The results of chemical analysis for neonicotinoids in dead honey bees in previous studies (as μg/kg and whole number)

Sample dataClothianidin positive rateAcetamprid positive rateImidacloprid positive rateThiamethoxam positive rateReference
Min-Max (n=77) Germany1–212 (92%)---Pistorius et al., 2009
Min-Max (n=105) Italy3–39 (25%)-1–240 (25%)24–138 (2%)Bortolotti et al., 2009
Min-Max (n=17) Slovenia5–18 (88%)-<5 (12%)13–200 (18%)Public report, 2011

Min-Max: Minimum-Maximum. - : Not detectable.

When the wind came from the direction of the plain to the hives during the sowing of maize seeds on the plains and when the apiary locations were as far as 15–25 km from the plain, some honey bees were affected and died. The air contained high levels the dust of such insecticides as neonicotinoids from the sowed maize fields (Marzaro et al., 2011; Girolami et al., 2012a; Girolami et al., 2012b; Tapparo et al., 2012). Thus, high concentration of insecticides could reach distant hives by wind. When the region experienced rainy weather in bee deaths decreased or stopped because neonicotinoids are water-soluble (Wood & Goulson, 2017) and neonicotinoid dust in the air can easily be washed off by rain. The main reason for the highest numbers of bee deaths in 2017 was a lack of rain rain during the maize sowing period.

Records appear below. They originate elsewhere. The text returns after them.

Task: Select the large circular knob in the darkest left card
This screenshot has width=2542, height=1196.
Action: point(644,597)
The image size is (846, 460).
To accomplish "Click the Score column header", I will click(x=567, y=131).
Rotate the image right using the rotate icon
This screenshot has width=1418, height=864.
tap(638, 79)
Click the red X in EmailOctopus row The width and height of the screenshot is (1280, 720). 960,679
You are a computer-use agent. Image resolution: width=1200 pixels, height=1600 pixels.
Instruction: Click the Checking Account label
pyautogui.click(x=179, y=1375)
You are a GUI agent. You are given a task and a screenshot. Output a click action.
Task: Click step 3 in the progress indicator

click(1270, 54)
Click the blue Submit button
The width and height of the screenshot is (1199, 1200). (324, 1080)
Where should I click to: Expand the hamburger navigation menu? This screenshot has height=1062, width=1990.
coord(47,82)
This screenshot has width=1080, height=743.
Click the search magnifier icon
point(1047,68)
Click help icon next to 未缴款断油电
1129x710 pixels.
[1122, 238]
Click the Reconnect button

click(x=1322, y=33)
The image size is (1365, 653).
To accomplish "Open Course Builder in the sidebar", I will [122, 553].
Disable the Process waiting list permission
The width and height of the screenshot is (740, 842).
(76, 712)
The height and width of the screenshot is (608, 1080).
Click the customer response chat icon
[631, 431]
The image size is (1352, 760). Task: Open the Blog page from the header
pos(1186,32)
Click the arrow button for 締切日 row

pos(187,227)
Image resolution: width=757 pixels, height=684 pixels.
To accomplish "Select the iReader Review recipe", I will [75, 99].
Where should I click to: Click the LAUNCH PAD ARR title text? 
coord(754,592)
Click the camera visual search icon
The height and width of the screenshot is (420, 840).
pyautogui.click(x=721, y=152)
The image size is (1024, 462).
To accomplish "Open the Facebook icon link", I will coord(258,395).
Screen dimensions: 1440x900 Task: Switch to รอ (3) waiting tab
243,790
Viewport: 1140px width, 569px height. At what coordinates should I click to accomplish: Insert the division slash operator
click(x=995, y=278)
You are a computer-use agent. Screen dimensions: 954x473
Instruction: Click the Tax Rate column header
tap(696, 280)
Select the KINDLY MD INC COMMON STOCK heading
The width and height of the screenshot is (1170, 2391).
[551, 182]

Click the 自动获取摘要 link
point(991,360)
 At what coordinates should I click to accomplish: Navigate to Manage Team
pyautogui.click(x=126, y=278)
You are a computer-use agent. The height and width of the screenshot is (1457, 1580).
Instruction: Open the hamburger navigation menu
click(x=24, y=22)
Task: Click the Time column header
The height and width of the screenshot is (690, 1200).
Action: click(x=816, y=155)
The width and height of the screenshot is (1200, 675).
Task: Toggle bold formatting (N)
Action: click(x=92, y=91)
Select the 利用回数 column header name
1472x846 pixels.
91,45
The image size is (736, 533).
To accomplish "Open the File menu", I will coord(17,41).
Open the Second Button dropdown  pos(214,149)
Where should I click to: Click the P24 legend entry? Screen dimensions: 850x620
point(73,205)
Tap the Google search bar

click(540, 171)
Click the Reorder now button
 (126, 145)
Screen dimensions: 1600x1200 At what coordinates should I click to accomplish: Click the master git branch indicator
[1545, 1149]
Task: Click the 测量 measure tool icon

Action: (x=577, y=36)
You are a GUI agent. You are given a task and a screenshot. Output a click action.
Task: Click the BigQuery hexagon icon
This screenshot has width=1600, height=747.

Sudden and prevalent bee deaths between 2013 and 2018, especially in 2017, caused high economical, moral and motivational damage for beekeepers located in this region. The honey bee deaths in 2018 were much fewer than those in 2017 because beekeepers located in the region had been warned of sudden honey bee deaths before the maize sowing period and accordingly did not generally localize to the region during the 2018 maize sowing period in. In addition, there was regular rainfall in the region during this period.

Symptomatic adult honey bees tested positive for Varroa destructor, Nosema spp., BQCV, DWV, KBV, CBPV and AFB. The sudden and prevalent bee deaths in the springtime occurring from the beginning of February to the middle of March are chronologically distinguishable from bee deaths caused by Varroa destructor and other bee pathogens. However, a close relationship was observed between the bee deaths and the use of pneumatic drilling machines for the sowing of corn seeds coated with clothianidin in the Çukurova Region. In conclusion, the field studies in affected apiaries, on-site inspection and chemical analyses confirmed that clothianidin poisoning during the maize sowing period was related to the sudden and prevalent bee deaths in the Çukurova Region between 2013 and 2018.